A MESSAGE TO JANET KRUEGER

(Posted with permisson from Ms. Krueger)

Janet Krueger is an American heroine in the pension reform effort. She immediately quit IBM in protest when they introduced their cash balance plan. Though she no longer works for IBM, she has taken over as founder of the Yahoo IBM Pension message site, founded the IBM Pension web site, testified before the senate pension hearing, and has worked tirelessly for pension reform. Below is a message she received from a congressional staffer:

"I won't comment on your political strategy, but I hope you won't despair over this one vote. You guys are WINNING. It just takes a while for the game to be played out. Just think what you've accomplished in less than a year:

  • 8 bills introduced in Congress on your behalf

  • Two Senate votes w/ 48 votes in your favor each time

  • Two Senate hearings

  • A House letter to the IRS w/ 13 signatories

  • Senate letters to the IRS from Moynihan and Harkin

  • A House letter to the IRS, DOL and EEOC with 40 signatories

  • A Senate letter to EEOC from Grassley

  • A House letter to DOL re actuaries w/ 20 signatories

  • A favorable response from IRS -- "Determination letters put on hold"
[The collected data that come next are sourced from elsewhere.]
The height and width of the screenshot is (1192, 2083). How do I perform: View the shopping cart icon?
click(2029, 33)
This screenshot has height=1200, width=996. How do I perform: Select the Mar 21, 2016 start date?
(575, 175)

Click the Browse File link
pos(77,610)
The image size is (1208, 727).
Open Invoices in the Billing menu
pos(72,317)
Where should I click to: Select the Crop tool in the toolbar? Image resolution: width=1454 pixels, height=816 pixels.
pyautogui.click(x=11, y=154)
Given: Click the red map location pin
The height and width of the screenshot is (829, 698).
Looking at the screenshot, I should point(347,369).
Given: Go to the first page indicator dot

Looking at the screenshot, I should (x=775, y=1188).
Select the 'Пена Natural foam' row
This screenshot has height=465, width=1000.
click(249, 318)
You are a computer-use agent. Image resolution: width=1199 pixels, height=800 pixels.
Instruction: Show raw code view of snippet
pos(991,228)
  • A favorable response from DOL Secretary -- "Will investigate actuaries"

  • A favorable response from EEOC -- "Considering age discrim"

  • About a zillion newspaper articles and several TV reports

There is no lobbyist in this city who has accomplished that much on a single issue in one year. NOBODY. And it's all because you guys are organized and determined.

Get your spirits up. You're going to win."


A LETTER FROM CONGRESSMAN SANDERS

As I promised, I want to keep you informed of the most recent developments that are taking place regarding the issue of cash balance pension plans…

In what I think is a very positive development, the Internal Revenue Service (IRS) and the Treasury Department have recently announced that they are seeking public comments from employees who have been impacted by cash balance pension plans. This is a formal process by which the government gains information from people throughout the country as part of developing public policy. In this case, these comments will be used by IRS officials in their analysis of the legality of cash balance conversions.

It is very important, therefore, that the IRS hear from employees in Vermont and throughout the country about the negative impacts cash-balance plans have had on their retirement security. I can assure you that corporate America and powerful lobbyists will be sending in their comments. Given the reality that millions of American workers have been negatively affected by these conversions, it is imperative that large numbers of employees take advantage of this opportunity by voicing their concerns.

You may send your comments to the IRS by writing to them at the following address:

Internal Revenue Service Attn: CC:DOM:CORP:R (Cash Balance Plans and Conversions) Room 5226, PO Box 7604, Ben Franklin Station Washington, DC 20044

My office has also developed a convenient website link to enable you to e-mail your comments directly to the IRS. You can access my website at:

http://www.house.gov/bernie/legislation/ibm/comments.html

The IRS is accepting public comments until January 18, 2000. Make sure that you contact them by that time.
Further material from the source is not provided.